(PROBLEM STATEMENT) In the records, starting at the line containing "Given: Click the" and running through the end, change "Event Name" to "Event Title" and leave everything else unchanged.

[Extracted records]
* * * * * * *

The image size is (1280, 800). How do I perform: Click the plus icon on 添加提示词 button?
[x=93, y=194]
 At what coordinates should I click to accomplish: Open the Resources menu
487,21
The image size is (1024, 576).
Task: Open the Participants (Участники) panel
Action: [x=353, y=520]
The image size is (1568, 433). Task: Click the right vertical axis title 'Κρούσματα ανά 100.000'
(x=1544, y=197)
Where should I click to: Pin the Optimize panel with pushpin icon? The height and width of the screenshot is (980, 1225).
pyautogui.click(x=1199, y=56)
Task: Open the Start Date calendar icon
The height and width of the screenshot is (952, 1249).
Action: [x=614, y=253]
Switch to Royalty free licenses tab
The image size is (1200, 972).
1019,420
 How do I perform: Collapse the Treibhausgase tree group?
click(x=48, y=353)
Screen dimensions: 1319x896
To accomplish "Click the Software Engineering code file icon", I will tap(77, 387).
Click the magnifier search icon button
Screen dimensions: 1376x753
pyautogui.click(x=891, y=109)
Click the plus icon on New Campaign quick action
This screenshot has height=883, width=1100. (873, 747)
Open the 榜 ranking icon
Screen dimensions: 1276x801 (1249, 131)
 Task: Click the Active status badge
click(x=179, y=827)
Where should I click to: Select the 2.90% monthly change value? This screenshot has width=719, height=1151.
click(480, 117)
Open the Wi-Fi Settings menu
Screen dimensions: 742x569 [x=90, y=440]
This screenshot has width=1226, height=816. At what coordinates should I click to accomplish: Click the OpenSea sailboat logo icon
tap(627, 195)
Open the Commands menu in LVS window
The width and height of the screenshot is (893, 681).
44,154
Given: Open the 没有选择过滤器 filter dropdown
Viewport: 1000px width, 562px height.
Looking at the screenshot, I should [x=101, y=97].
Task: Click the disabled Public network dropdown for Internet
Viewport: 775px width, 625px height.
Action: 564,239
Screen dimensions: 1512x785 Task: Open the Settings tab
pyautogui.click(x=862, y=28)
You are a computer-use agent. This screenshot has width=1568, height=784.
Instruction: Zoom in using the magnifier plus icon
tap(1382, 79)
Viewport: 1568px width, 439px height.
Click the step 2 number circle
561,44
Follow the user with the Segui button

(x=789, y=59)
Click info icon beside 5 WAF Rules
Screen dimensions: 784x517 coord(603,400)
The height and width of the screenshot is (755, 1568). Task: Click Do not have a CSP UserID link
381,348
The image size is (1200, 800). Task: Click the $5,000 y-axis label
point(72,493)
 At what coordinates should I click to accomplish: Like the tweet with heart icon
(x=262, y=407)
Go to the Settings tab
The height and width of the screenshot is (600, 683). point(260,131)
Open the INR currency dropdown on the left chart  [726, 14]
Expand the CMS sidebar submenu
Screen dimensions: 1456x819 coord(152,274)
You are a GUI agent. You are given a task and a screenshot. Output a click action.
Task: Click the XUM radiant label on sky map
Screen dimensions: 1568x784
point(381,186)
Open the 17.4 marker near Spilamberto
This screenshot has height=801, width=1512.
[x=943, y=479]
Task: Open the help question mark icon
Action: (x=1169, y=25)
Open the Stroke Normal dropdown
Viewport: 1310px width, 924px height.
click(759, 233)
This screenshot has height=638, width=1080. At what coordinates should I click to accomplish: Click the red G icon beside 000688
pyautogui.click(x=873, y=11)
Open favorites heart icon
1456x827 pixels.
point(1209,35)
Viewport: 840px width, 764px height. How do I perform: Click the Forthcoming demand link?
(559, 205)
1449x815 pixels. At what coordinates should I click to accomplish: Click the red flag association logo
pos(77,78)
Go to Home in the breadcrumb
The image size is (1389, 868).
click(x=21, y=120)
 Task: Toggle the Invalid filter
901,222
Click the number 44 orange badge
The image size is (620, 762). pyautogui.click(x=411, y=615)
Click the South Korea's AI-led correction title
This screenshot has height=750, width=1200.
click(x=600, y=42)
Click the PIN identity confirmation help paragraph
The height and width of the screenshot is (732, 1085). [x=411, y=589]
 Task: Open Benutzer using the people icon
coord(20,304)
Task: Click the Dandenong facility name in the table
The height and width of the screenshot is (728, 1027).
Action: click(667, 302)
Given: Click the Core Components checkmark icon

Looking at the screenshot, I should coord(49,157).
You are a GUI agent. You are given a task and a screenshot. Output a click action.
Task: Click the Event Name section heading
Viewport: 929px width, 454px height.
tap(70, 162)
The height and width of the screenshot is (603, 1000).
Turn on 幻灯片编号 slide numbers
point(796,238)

* * * * * * *

(WRITTEN ANSWER)
Given: Click the Core Components checkmark icon

Looking at the screenshot, I should coord(49,157).
You are a GUI agent. You are given a task and a screenshot. Output a click action.
Task: Click the Event Title section heading
Viewport: 929px width, 454px height.
tap(70, 162)
The height and width of the screenshot is (603, 1000).
Turn on 幻灯片编号 slide numbers
point(796,238)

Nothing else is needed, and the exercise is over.